» Work instruction: Give back an exact copy of the lines from the start of the material through the line bearing "This screenshot has height=681, width=1280.". Include both ends and nothing else.

» Data excerpts:

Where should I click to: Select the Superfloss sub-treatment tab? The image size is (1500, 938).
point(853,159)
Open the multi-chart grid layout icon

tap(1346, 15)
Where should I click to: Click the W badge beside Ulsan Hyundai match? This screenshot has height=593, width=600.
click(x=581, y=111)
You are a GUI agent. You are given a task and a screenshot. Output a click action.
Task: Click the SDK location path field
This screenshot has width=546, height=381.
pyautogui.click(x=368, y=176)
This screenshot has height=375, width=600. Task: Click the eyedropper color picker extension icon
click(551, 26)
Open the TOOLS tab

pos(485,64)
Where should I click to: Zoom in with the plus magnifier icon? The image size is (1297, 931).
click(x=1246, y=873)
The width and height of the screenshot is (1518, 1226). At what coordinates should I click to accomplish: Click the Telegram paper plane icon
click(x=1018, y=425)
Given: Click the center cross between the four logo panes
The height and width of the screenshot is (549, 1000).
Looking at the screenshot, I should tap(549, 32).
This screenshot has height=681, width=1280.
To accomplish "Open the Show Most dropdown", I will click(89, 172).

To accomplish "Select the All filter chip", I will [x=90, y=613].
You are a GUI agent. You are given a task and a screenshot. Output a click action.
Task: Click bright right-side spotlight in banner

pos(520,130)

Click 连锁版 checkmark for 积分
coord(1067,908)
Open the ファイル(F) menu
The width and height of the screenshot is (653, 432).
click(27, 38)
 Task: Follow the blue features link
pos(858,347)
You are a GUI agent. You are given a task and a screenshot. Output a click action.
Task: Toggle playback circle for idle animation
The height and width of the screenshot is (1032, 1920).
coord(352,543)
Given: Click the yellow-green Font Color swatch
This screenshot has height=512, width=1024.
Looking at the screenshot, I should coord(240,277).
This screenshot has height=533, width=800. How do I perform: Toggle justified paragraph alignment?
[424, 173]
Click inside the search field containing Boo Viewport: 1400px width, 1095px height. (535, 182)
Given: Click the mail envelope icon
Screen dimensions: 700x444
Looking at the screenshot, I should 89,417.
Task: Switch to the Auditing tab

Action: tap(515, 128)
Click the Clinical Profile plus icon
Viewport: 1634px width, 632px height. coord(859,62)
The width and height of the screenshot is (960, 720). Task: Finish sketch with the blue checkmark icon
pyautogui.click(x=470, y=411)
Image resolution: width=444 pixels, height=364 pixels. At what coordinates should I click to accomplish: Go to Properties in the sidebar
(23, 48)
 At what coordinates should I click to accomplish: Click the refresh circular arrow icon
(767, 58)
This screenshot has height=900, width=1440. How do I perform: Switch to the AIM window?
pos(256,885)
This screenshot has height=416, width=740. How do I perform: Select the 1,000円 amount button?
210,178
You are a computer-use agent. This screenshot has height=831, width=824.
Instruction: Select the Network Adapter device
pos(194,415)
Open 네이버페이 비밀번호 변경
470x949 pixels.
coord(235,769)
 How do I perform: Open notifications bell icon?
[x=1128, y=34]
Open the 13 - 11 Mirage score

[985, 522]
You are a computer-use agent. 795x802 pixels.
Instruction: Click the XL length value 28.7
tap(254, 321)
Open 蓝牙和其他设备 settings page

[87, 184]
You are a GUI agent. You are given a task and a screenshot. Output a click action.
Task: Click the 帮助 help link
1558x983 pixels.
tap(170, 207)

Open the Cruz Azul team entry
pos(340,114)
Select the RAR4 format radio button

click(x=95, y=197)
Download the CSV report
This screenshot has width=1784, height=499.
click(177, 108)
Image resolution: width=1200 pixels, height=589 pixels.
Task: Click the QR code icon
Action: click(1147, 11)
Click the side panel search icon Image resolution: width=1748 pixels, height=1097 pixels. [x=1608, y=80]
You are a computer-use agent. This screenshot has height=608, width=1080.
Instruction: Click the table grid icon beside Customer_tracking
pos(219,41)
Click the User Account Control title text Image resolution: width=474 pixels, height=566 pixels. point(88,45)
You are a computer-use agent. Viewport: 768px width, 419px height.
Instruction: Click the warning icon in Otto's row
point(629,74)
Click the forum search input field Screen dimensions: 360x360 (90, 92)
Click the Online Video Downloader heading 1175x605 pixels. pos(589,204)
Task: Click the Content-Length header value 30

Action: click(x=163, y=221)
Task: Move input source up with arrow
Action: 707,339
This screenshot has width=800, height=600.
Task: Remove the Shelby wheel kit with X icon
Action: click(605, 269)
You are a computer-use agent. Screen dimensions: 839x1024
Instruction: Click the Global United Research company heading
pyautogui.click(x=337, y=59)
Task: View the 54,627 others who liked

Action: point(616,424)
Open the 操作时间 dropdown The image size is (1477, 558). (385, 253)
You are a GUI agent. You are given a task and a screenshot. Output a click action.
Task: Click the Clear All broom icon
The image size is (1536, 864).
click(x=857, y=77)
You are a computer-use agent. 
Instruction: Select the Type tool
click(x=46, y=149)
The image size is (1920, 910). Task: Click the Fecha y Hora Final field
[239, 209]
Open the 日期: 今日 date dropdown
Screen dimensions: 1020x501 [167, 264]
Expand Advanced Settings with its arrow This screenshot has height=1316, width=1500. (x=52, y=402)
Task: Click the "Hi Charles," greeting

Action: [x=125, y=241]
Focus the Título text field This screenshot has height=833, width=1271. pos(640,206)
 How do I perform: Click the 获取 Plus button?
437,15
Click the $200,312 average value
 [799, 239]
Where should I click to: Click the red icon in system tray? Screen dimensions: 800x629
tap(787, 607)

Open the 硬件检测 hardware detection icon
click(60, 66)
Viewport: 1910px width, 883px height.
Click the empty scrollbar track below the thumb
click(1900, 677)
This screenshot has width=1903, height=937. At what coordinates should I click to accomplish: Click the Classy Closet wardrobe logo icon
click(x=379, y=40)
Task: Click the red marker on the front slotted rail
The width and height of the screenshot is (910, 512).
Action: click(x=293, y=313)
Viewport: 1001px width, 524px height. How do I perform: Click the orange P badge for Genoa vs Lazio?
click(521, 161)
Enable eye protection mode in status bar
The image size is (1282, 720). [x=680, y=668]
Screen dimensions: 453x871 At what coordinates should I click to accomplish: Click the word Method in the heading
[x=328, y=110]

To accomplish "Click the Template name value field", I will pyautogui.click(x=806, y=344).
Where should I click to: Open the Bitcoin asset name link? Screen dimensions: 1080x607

» Exercise solution:
Where should I click to: Select the Superfloss sub-treatment tab? The image size is (1500, 938).
point(853,159)
Open the multi-chart grid layout icon

tap(1346, 15)
Where should I click to: Click the W badge beside Ulsan Hyundai match? This screenshot has height=593, width=600.
click(x=581, y=111)
You are a GUI agent. You are given a task and a screenshot. Output a click action.
Task: Click the SDK location path field
This screenshot has width=546, height=381.
pyautogui.click(x=368, y=176)
This screenshot has height=375, width=600. Task: Click the eyedropper color picker extension icon
click(551, 26)
Open the TOOLS tab

pos(485,64)
Where should I click to: Zoom in with the plus magnifier icon? The image size is (1297, 931).
click(x=1246, y=873)
The width and height of the screenshot is (1518, 1226). At what coordinates should I click to accomplish: Click the Telegram paper plane icon
click(x=1018, y=425)
Given: Click the center cross between the four logo panes
The height and width of the screenshot is (549, 1000).
Looking at the screenshot, I should tap(549, 32).
This screenshot has height=681, width=1280.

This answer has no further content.